True, it is no ideal.

Not ideal and a possible risk. The user would have to 'trust' the CA and certificates. Each bundle would have to perform the same steps. This causes multiple 'trusted' certificates to litter the machine, and worse easy to be exploited as these are publicly available. I can and will not get a sign-off from the security team on this.

ctron commented 2 years ago

Ok I wasn't aware that the images (bundles) come with pre-generated certificates. I was under the impression they get created during the set up of the instance, like .e.g. minikube does it.

So yes, if you are publishing the CA certificate and key, then that would be a problem.

jorgemoralespou commented 2 years ago

I'm not sure about what security problems you see. If CRC creates a CA that is registered in your host OS and then it's used only in the CRC instance and deleted when the CRC instance is deleted, where is there any potential security flaw?

If the risk you see is that some companies would not allow having CRC creating that CA, then as an alternative, CRC can provide (in this case) the user with detailed instructions on how to generate the CA themselves and configure CRC to use it for the cluster.

This CA, being installed on the host and used within the cluster would give the host machine full trust with the cluster (not the other way around), the cluster would still not be able to access the host on any possible way.

I can see that OpenShift is not meant to use a corporate CA in an easy way (although I would not understand it since this is a common scenario in multiple enterprises where the usage of a corporate CA is mandated), or that CRC because of how it's built can't replace the CA (and roll out new certs) on an existing cluster. I understand this is easier if/when the cluster is being created.

Anyways, I thought this is a cool feature, since this is something I use heavily with minikube and gives me a much leaner experience than the one I get with OpenShift, despite all the other benefits of OpenShift.

gbraad commented 2 years ago

I see a security problem with using the CA and certificates from the initial phase (from the VM) as suggested to give acces to.


From: Jorge Morales Pou @.> Sent: Saturday, October 22, 2022 12:30:14 AM To: code-ready/crc @.> Cc: Gerard Braad @.>; Mention @.> Subject: Re: [code-ready/crc] [RFE] Support user provided CA for internal certificates (Issue #3388)

I'm not sure about what security problems you see.
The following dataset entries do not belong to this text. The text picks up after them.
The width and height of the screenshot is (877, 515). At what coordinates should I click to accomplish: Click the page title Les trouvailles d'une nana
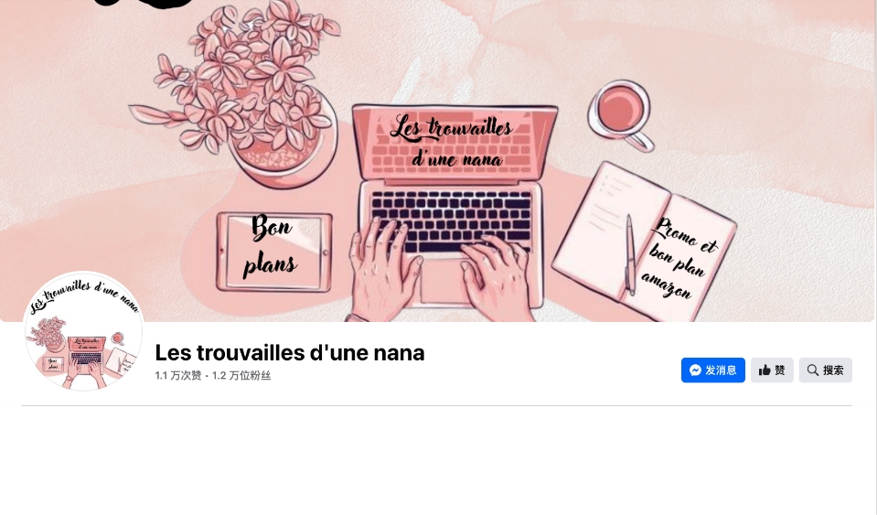click(x=290, y=353)
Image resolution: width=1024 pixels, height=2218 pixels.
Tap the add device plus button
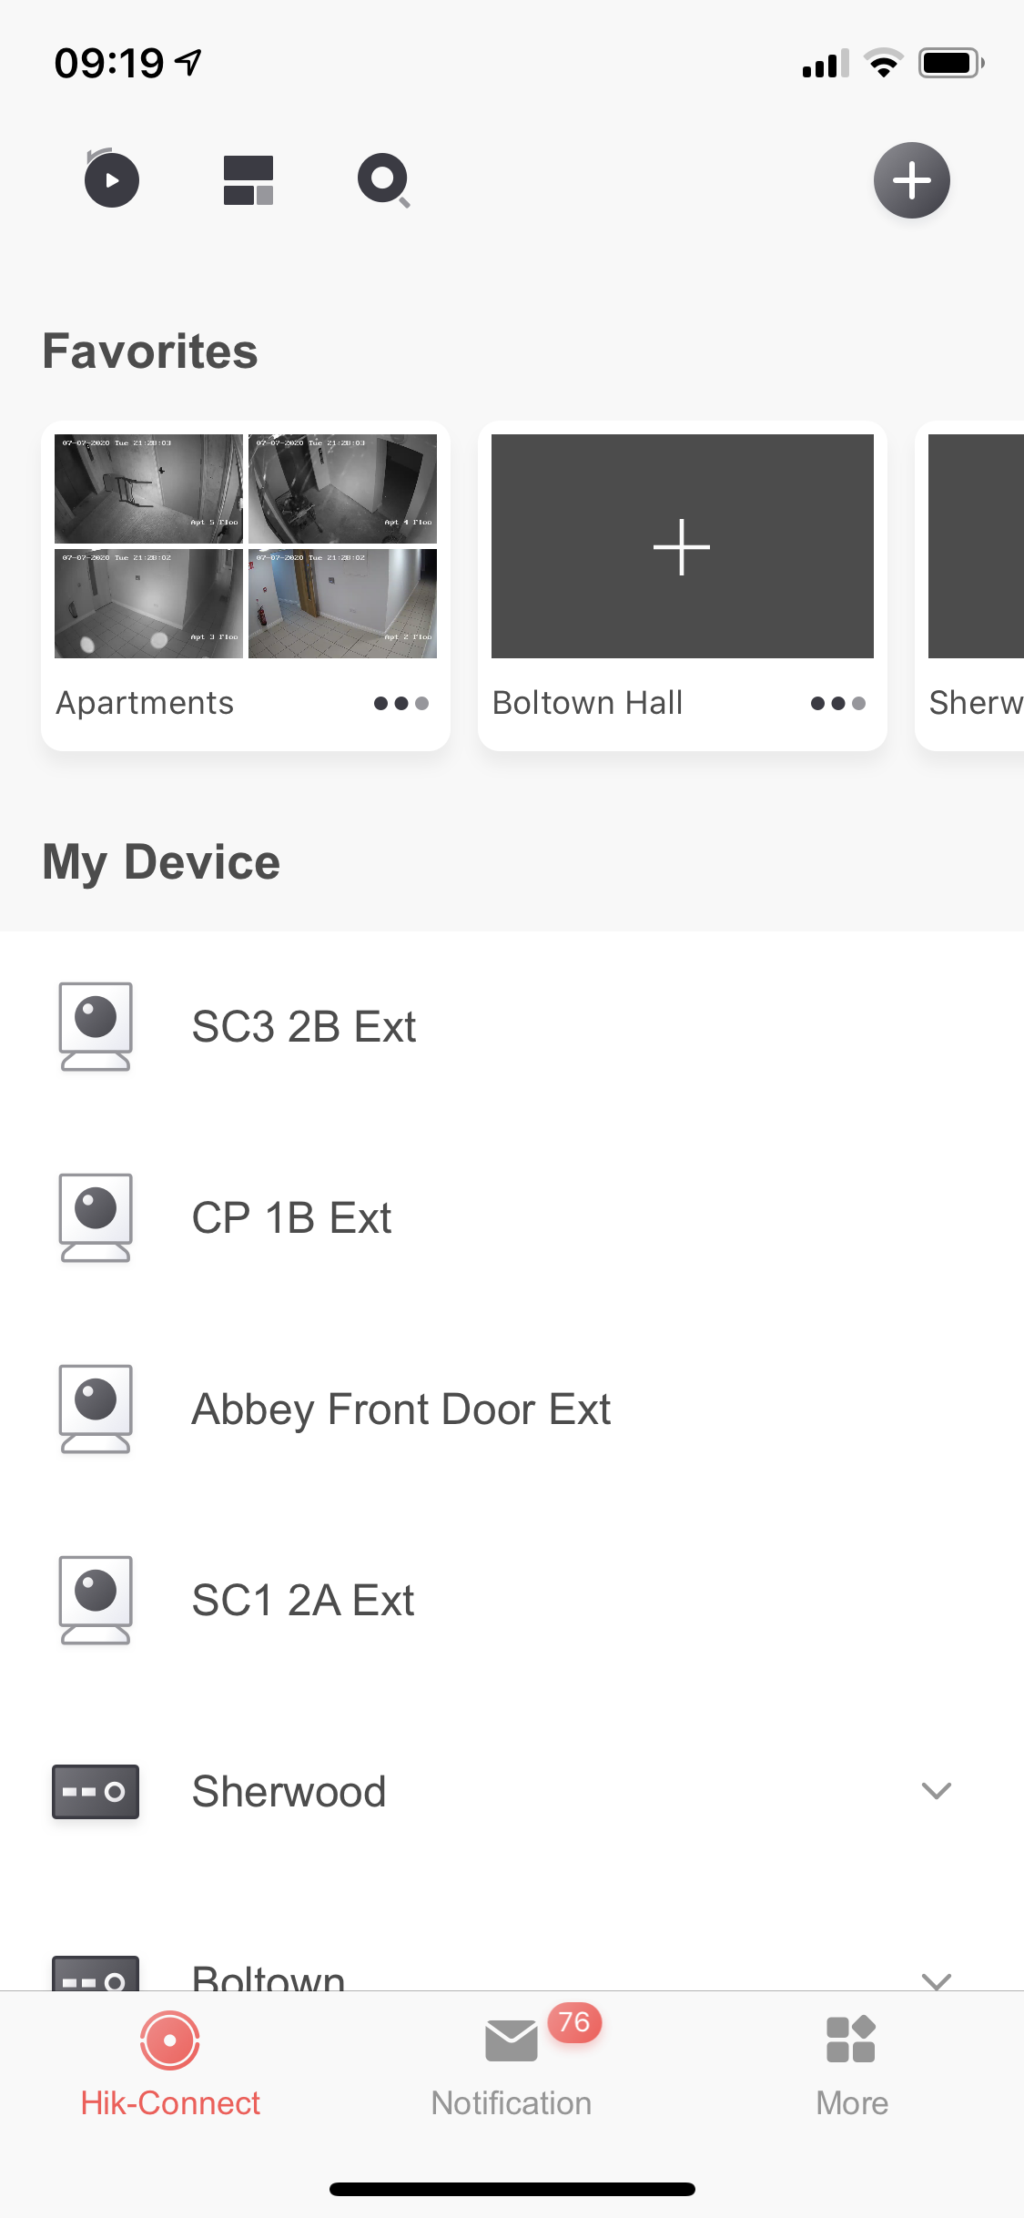point(911,180)
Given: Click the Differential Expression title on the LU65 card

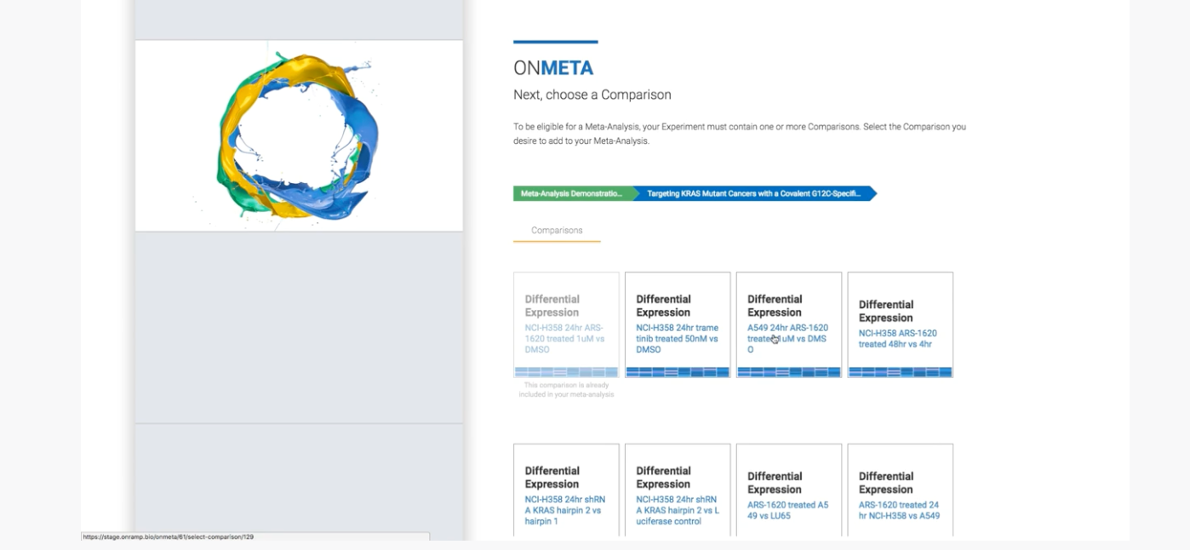Looking at the screenshot, I should (775, 483).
If CRC creates a CA that is registered in your host OS and then it's used only in the CRC instance and deleted when the CRC instance is deleted, where is there any potential security flaw?

If the risk you see is that some companies would not allow having CRC creating that CA, then as an alternative, CRC can provide (in this case) the user with detailed instructions on how to generate the CA themselves and configure CRC to use it for the cluster.

This CA, being installed on the host and used within the cluster would give the host machine full trust with the cluster (not the other way around), the cluster would still not be able to access the host on any possible way.

I can see that OpenShift is not meant to use a corporate CA in an easy way (although I would not understand it since this is a common scenario in multiple enterprises where the usage of a corporate CA is mandated), or that CRC because of how it's built can't replace the CA (and roll out new certs) on an existing cluster. I understand this is easier if/when the cluster is being created.

Anyways, I thought this is a cool feature, since this is something I use heavily with minikube and gives me a much leaner experience than the one I get with OpenShift, despite all the other benefits of OpenShift.